Cirebon|Tribun TIPIKOR.com
Ketua Umum Dewan Adat Nasional Republik Indonesia (DANRI), Sultan Sepuh Cirebon KGSS Pangeran Heru Rusyamsi Arianatareja, S.Psi., M.H., menilai rangkaian bencana alam yang melanda sejumlah wilayah di Pulau Sumatera telah memenuhi kriteria sebagai bencana nasional. Ia mendesak pemerintah pusat untuk segera mengambil alih penanganan secara menyeluruh dan terkoordinasi.
Menurut Sultan Sepuh, dampak bencana yang meluas, tingginya jumlah korban, serta terganggunya sendi-sendi kehidupan sosial dan ekonomi menunjukkan bahwa kemampuan pemerintah daerah telah terlampaui. Karena itu, negara wajib hadir dengan kekuatan penuh guna mencegah bertambahnya korban jiwa.
“Kerusakan yang terjadi tidak lagi bersifat lokal. Ini sudah menjadi persoalan nasional yang menuntut respons cepat dan terintegrasi dari pemerintah pusat,” ujar Sultan Sepuh, Minggu (7/12/2025).
Aceh, Sumatera Utara, dan Sumatera Barat Jadi Wilayah Terparah
Berdasarkan laporan berbagai pihak, sedikitnya tiga provinsi mengalami dampak paling signifikan. Di Provinsi Aceh, tujuh kabupaten/kota dilaporkan mengalami kerusakan berat, yakni Aceh Selatan, Aceh Singkil, Aceh Barat, Aceh Barat Daya, Nagan Raya, Subulussalam, dan Simeulue. Ribuan rumah rusak, infrastruktur vital terputus, serta distribusi bantuan terkendala akibat akses yang sulit.
Sementara itu, di Sumatera Utara, lima daerah terdampak parah meliputi Kabupaten Dairi, Karo, Langkat, Tapanuli Tengah, dan Mandailing Natal.

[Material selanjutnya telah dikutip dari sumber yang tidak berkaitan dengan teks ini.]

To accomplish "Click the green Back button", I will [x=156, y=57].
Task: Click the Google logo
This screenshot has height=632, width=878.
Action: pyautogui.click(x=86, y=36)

Bencana di wilayah ini menyebabkan gelombang pengungsian, kerusakan fasilitas publik, serta terhentinya aktivitas ekonomi masyarakat.
Kondisi serupa juga terjadi di Sumatera Barat. Enam kabupaten/kota, yakni Agam, Tanah Datar, Pesisir Selatan, Padang Pariaman, Kota Padang Panjang, dan Kota Padang, menghadapi situasi darurat. Ribuan warga kehilangan tempat tinggal dan kini sangat membutuhkan bantuan pangan, layanan kesehatan, serta air bersih.
Sultan Sepuh mengungkapkan bahwa salah satu kepala daerah terdampak bahkan telah menyatakan ketidaksanggupannya menangani kondisi darurat yang ada. Bagi DANRI, pernyataan tersebut menjadi sinyal kuat bahwa bencana ini berada di luar kapasitas daerah.
“Jika pemerintah daerah sudah menyatakan tidak mampu, itu merupakan peringatan serius bagi negara. Secara regulasi dan kajian ilmiah, status bencana nasional sudah selayaknya ditetapkan,” tegasnya.
Ia merinci sejumlah indikator yang menguatkan penetapan status bencana nasional, antara lain rusaknya permukiman secara masif, tingginya jumlah korban meninggal dan luka, lumpuhnya fasilitas kesehatan dan transportasi, hingga munculnya krisis kemanusiaan berupa kelangkaan pangan dan air bersih.
“Penundaan penanganan lanjutan hanya akan memperbesar risiko kematian. Setiap waktu sangat menentukan keselamatan warga,” kata Sultan Sepuh.
DANRI mendorong pemerintah pusat segera mengaktifkan komando nasional penanggulangan bencana melalui BNPB, serta melakukan mobilisasi TNI-Polri untuk evakuasi dan distribusi logistik. Selain itu, pendirian rumah sakit lapangan, dapur umum, dan hunian sementara dinilai mendesak untuk memenuhi kebutuhan dasar para pengungsi.
Tak hanya penanganan darurat, Sultan Sepuh juga menekankan pentingnya langkah pemulihan ekonomi jangka pendek agar masyarakat terdampak dapat kembali bertahan hidup pascabencana.
Menutup pernyataannya, Sultan Sepuh menegaskan bahwa penanganan bencana harus ditempatkan sebagai agenda kemanusiaan di atas kepentingan apa pun.
“Ini bukan soal politik. Ini tentang menyelamatkan manusia anak-anak, perempuan, dan para lansia yang saat ini bergantung pada kehadiran negara. Penanganan cepat dan tepat adalah keharusan,” pungkasnya.